Lars Bolle
· 04.02.2026
Le 3 février, l'équipage du croiseur de sauvetage en mer "Bremen" a observé deux kitesurfeurs sur le lac intérieur de Großenbrod. Avec un vent d'est de six à sept Beaufort, les deux habitants de Lübeck ont profité des conditions favorables à leur sport. Le lac intérieur, ouvert sur la mer Baltique, offre généralement de bonnes conditions pour le kitesurf par fort vent d'est. L'un des deux a alors perdu sa planche de kite. Les sauveteurs en mer ont d'abord repéré les deux hommes ensemble sur la partie gelée de la mer intérieure, en route vers la rive. Mais l'un d'eux a ensuite fait demi-tour, apparemment pour récupérer sa planche de kitesurf. Quelques minutes plus tard, l'amateur de sports nautiques, vêtu d'une combinaison en néoprène, s'est enfoncé dans la glace. Les sauveteurs en mer ont immédiatement mis à l'eau le bateau-fille "Vegesack".

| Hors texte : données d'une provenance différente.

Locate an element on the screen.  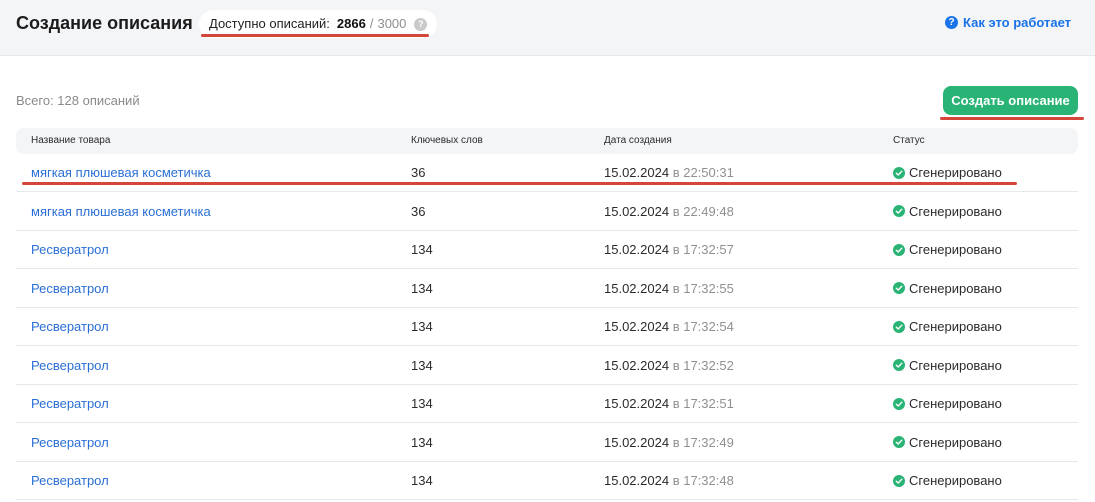
annotation-underline-row is located at coordinates (520, 184).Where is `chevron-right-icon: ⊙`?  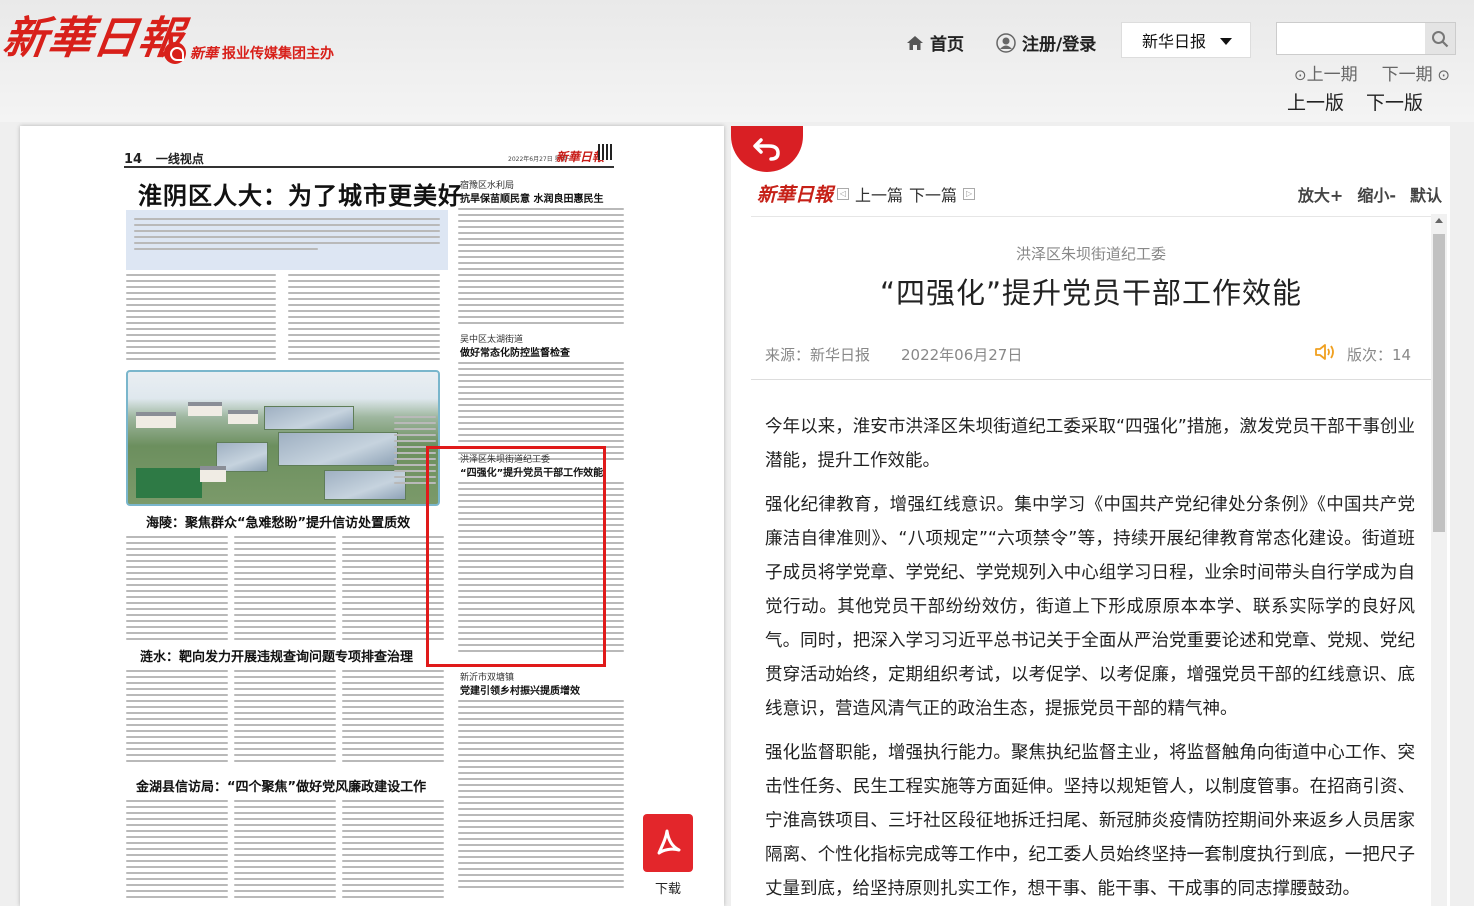 chevron-right-icon: ⊙ is located at coordinates (1441, 75).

La glace se trouvait alors dans une phase de congélation qui fait de la surface de l'eau une couche de glace épaisse mais extrêmement fragile et opaque. Cette couche n'a pas encore de cohésion solide. Dans la littérature spécialisée, cette glace boueuse est appelée "banquise". Les sauveteurs en mer ont réussi à aller à la rencontre du kitesurfeur dans la banquise, de sorte qu'il a pu se déplacer lui-même à travers la glace jusqu'au bateau fille. L'homme n'aurait pas réussi à regagner la terre ferme par ses propres moyens. La température de l'air était de moins trois degrés Celsius, la température de l'eau était de zéro degré. Les sauveteurs en mer ont également récupéré sa planche de kitesurf et ont ramené la personne sauvée à terre en toute sécurité.
Outre le risque élevé d'hypothermie, les amateurs de sports de glisse sous-estiment parfois un autre phénomène de gel, pourtant bien connu des autres navigateurs : le givrage des superstructures et des gréements. Lorsque la température de l'air et de l'eau est basse, les embruns arrachés par la mousse gèlent à l'endroit où les gouttelettes d'eau touchent le bateau. Cela peut s'avérer particulièrement dangereux pour les voiliers lorsque les espars, les haubans et l'étai sont de plus en plus enveloppés d'une carapace de glace. Cela entraîne un déplacement du centre de gravité vers le haut, une diminution de la stabilité et une charge de poids supplémentaire. En outre, la "surface de voile" augmente en raison des surfaces d'attaque plus importantes. Globalement, le risque de chavirement augmente. Pour y remédier, l'équipage doit taper sur la glace.
Dans le cas des wingfoilers, ce phénomène peut conduire à ce que l'aile ou le foil givrent et deviennent de plus en plus lourds, jusqu'à devenir ingérables par le pilote. Il existe ainsi sur Instagram- un rapport récent d'un wingfoiler qui est sorti par des températures négatives et qui a vécu exactement le même problème. L'athlète raconte qu'il a essayé de faire fondre la glace dans l'eau, mais que cela a entraîné la formation d'encore plus de glace sur les tubes (les tuyaux gonflables de l'aile). Il mentionne qu'il avait à la fois une Naish et une DuotoneWing, qui ont toutes deux été affectées par ce problème.